• [DOCUMENT SEGMENT]
--- begin ---
A gifted researcher, Kumasi obtained her PhD in 2010 at the age of 28, and began lecturing at KNUST. But she couldn’t forget the community members she had worked with during her doctoral research examining the impact of land use change on water quality along the Barekese catchment area. The Barekese reservoir provides more than 80 percent of the total public pipe-borne water for Ghana’s second-largest city, Kumasi, which is home to 2.5 million people. During the past two decades, persistent degradation of the watershed has raised concerns about deteriorating water quality.
Kumasi found that the reservoir is seriously polluted, in part by local communities’ sanitation and agricultural practices. She discovered that land rights dating back 40 years factored largely in the situation. People had little regard for the reservoir, whose construction had forced them off their farms and ended their way of life. Going far beyond her lab research, Kumasi submitted a policy brief to the government, strongly recommending land and environmental policy changes for displaced people living along the reservoir.
--- end ---
• [DATA LINES]
--- begin ---
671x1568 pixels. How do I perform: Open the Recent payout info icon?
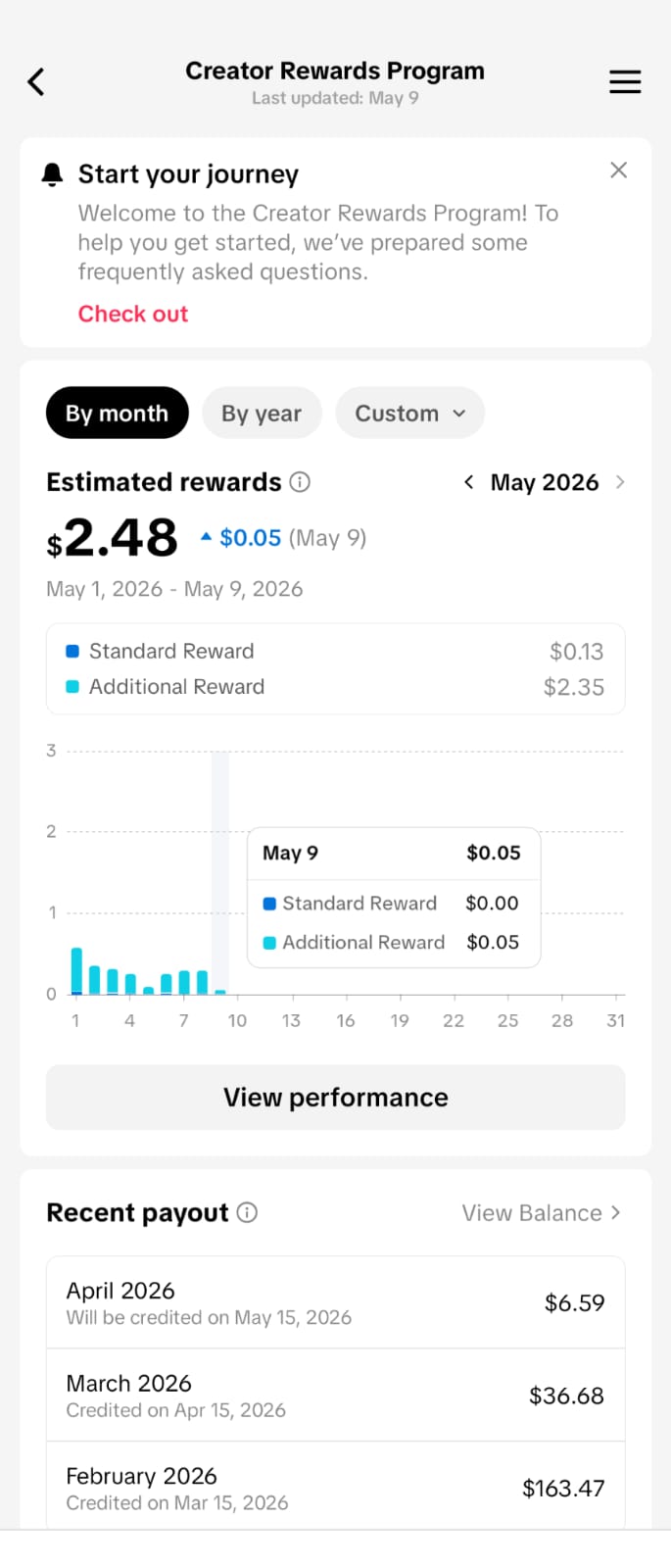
--- end ---
--- begin ---
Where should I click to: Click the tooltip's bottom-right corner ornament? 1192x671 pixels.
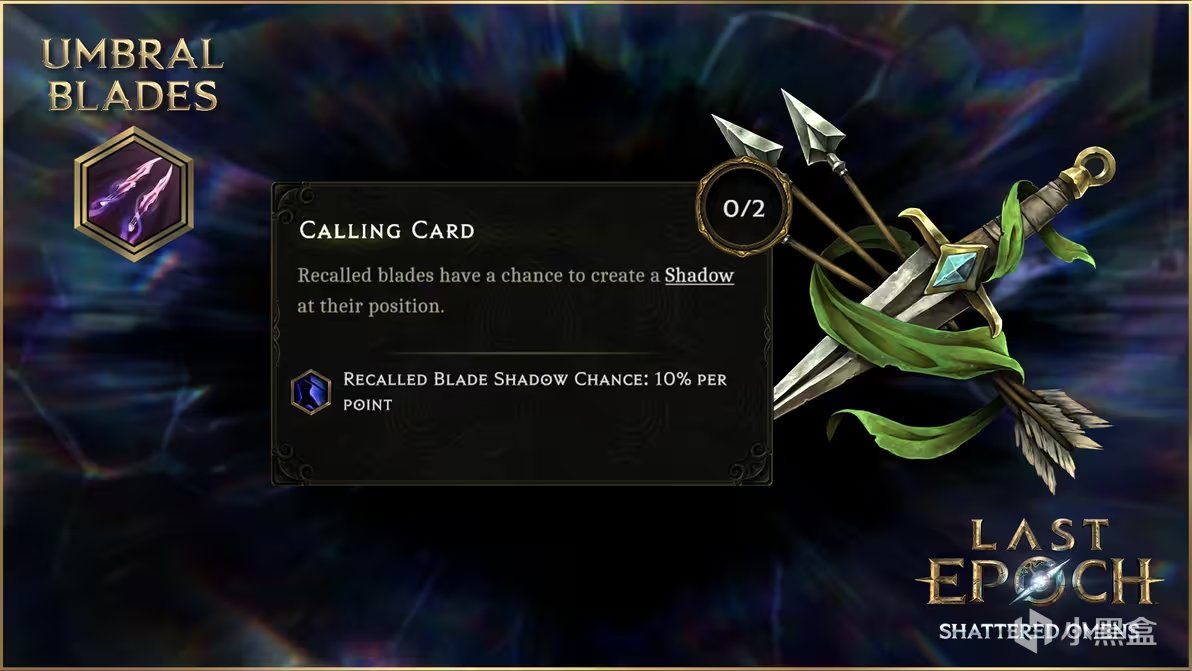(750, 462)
--- end ---
Continue the passage on the Barekese reservoir research, starting after its final sentence.

“If implemented, these recommendations could help solve many of the conflicts between local communities and natural resource conservation projects,” says Kumasi. “It is hoped that such a policy would provide communities with a sustainable livelihood, and that they, in turn, would begin to conserve natural resources.”
Kumasi says that the guidance she received from her AWARD Mentor has sharpened her career focus.